Tudo isso por um cargo?

 

Marcelo Tadeu dos Santos

Não se trata de ataques puramente pessoais. Toda a ação não resume sua articulação política apenas em torno deste ou daquele político. A dinâmica toda está girando em torno de mecanismos de desmonte de todo um conjunto de políticas públicas que envolvem uma presença maior do Estado e que estão voltadas para a inclusão em diversas frentes. Portanto, não vamos cair na falsa noção de que tudo se resume a nomes. Nossa obrigação é denunciar que toda essa movimentação conservadora tem um objetivo bem maior, que envolve a desconstrução de um projeto de caráter social democrata (dentro das linhas que foram definidas a social democracia a partir dos anos noventa) e que seu objetivo é a imposição de uma proposta de caráter liberal conservadora, fortemente amparada numa ideia de fortalecimento do mercado e restrição das politicas públicas, principalmente aquelas que estão focadas numa noção de inclusão e regulamentação da relação capital e trabalho.

Dentro deste contexto, uma proposta que caminha de vento em popa é a criminalização e repressão de todo e qualquer movimento que se oponha aos fundamentos do liberal conservadorismo brasileiro que envolvem o projeto que se colocará em marcha após a derrubada do governo Dilma.
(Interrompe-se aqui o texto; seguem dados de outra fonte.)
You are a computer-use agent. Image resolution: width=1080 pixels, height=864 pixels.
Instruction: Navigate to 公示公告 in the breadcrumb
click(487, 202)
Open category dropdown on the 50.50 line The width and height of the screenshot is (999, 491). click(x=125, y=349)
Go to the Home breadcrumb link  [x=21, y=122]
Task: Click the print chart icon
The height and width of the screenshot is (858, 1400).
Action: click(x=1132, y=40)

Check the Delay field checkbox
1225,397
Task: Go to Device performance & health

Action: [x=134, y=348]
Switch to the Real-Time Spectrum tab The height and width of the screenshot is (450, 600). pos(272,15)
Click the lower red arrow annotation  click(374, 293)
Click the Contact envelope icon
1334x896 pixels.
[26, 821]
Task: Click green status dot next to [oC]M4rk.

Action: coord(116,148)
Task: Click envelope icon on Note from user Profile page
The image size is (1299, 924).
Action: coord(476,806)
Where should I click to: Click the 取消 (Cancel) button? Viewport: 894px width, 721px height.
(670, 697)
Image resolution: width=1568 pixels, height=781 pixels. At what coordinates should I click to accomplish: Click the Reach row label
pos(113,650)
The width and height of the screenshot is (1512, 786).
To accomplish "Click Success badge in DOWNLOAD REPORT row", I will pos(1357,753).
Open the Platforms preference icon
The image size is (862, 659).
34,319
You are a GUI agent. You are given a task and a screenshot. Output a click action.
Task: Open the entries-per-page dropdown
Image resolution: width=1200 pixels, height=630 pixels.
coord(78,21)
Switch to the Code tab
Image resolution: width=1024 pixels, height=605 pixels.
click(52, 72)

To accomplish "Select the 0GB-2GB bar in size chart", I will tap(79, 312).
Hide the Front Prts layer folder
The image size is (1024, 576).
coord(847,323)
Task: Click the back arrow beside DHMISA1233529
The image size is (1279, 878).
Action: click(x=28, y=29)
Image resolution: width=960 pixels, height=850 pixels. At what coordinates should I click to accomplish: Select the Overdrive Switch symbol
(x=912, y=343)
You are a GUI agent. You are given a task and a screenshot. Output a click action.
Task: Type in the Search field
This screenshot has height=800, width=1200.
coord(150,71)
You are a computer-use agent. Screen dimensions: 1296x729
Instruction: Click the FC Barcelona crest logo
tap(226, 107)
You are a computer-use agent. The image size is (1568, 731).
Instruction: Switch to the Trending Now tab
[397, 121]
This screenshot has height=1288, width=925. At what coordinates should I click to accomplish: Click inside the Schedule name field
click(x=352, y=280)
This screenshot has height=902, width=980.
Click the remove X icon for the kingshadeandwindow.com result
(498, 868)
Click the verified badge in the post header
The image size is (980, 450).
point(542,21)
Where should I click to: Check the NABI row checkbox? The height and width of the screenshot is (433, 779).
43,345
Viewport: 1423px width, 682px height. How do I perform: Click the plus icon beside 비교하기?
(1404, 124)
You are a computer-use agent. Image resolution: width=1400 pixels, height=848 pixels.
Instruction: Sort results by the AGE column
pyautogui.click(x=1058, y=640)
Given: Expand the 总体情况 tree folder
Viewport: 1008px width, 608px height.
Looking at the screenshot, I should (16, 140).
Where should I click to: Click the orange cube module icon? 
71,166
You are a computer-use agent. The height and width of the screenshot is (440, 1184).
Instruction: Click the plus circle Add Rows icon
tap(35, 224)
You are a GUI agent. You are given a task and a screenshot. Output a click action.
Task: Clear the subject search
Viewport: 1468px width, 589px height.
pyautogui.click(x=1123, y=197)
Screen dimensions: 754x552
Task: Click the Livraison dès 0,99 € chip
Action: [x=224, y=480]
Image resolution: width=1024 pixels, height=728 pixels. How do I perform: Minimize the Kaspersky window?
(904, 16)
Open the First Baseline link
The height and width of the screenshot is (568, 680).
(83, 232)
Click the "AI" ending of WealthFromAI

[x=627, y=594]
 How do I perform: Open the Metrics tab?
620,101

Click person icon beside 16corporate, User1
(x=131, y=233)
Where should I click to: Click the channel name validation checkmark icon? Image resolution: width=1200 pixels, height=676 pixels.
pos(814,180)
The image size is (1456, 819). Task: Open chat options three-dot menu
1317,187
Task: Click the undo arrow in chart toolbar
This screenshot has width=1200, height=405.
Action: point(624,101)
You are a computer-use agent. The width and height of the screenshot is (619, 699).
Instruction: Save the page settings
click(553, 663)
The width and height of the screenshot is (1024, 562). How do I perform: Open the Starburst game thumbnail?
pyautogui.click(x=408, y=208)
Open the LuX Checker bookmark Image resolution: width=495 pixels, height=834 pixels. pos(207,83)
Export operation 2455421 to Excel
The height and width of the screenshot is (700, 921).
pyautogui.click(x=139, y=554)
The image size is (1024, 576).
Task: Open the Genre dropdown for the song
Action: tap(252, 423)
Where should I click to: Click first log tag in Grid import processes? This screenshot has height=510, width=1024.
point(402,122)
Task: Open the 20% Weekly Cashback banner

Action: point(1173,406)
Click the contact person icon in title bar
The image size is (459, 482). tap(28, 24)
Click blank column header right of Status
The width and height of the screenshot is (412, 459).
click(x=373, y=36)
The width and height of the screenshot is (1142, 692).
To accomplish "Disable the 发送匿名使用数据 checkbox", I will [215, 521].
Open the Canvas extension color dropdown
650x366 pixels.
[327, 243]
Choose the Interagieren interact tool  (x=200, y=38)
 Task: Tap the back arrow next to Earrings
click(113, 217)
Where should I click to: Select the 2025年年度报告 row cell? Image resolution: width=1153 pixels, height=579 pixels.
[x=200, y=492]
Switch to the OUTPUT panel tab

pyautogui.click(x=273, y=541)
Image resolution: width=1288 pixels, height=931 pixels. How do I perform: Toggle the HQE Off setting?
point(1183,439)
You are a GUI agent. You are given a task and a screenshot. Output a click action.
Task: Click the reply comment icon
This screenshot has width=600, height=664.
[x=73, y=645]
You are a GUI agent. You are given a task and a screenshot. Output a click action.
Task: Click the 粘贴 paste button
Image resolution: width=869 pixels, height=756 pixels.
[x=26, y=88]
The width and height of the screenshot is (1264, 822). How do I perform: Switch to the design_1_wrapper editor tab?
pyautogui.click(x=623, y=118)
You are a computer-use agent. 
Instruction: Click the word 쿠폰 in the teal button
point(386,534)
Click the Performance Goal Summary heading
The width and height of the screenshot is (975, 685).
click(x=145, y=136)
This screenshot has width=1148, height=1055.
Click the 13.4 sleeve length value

Na dimensão do projeto em si, os conservadores estão cientes da necessidade de neutralizar todo e qualquer obstáculo que se oponha de forma mais incisiva no âmbito dos espaços públicos. A ideia é inibir as iniciativas de resistência popular, impor dinâmicas de desmobilização e desqualificação dos movimentos sociais sempre visando legitimar o uso indiscriminado dos aparatos repressivos e da formalização de uma postura autoritária diante das organizações que se negam a aceitar tais medidas de caráter impopular.

Governos estaduais que já atuam no sentido de desconstrução de um conjunto de políticas públicas de inclusão e que insistem na afirmação de que o Estado precisa passar por um processo de desmonte mais intenso, estão fortalecendo posturas políticas de afirmação autoritária, reprimindo com vigor todo e qualquer movimento que questione o fundamento de suas ações. Na esteira deste processo de criminalização dos movimentos sociais, encontramos toda uma série de iniciativas voltadas para a construção de uma base jurídica que contribua para a legitimação de práticas políticas cada vez mais autoritárias. Não importa se esse processo se dê através de gigantescas manobras midiáticas, ou através de projetos que visam o silenciamento das esquerdas no contexto escolar e acadêmico (como sugere o projeto escola livre, por exemplo, que quer a restrição de espaços democráticos de discussão e busca se impor através de  uma lógica de negação do diferente, sendo que, o  objetivo de tal projeto é silenciar as esquerdas e instituir a dinâmica do pensamento único liberal conservador tanto nas escola de formação básica como no ensino superior, gerando uma verdadeira caça as bruxas em torno dos professores que insistem em abordar determinadas temáticas como a identidade de gênero ou a religiosidade afro-brasileira). A disposição é ampliar os mecanismos de repressão e restringir os canais de participação democrática dos setores populares, ancorado num apoio  que tem encontrado cada vez seguidores a partir de uma ampliação política dos mecanismos de disseminação do medo.

Vivemos um período em que a sociabilidade está balizada por um discurso que usa e abusa da categoria do medo, gerando posturas de discriminação e marginalização dos segmentos que se tornaram perigosos para a estabilidade da classe média  brasileira, ator fundamental (e histórico já que sempre se fez presente  nos processos de construção e implementação dos regimes ditatoriais e de restrição das liberdades civis e políticas no Brasil)  nesse processo de combate e criminalização dos movimentos sociais.

Nossas relações estão cada vez mais caracterizadas por uma forte onda conservadora que enxerga as políticas públicas de inclusão através de representações absurdas, mas que encontram eco num segmento que nunca se dispôs a trabalhar em torno da construção de direitos, mas sempre esteve em busca de privilégios. É a partir daí que cresce um sentimento cada vez maior em torno de um discurso de ódio que se opõe drasticamente a politicas de combate a exclusão e a marginalização e que entende a resistência as dinâmicas históricas de opressão como parte de um processo de vitimização e que busca deslegitimar e criminalizar toda estrutura de organização política de resistência dos historicamente marginalizados.

Na verdade nossa atual crise política não se trata de um embate por cargos, muito menos de uma cruzada moralista de combate a corrupção, mas de uma grande disputa em torno das formas de organização de projetos políticos para o direcionamento da administração da sociabilidade, onde o que está em jogo é a possibilidade histórica de levar adiante um conjunto de parâmetros que nos conduza para uma sociedade menos desigual, onde o combate ao preconceito e todas as formas de opressão se torne uma grande política de Estado.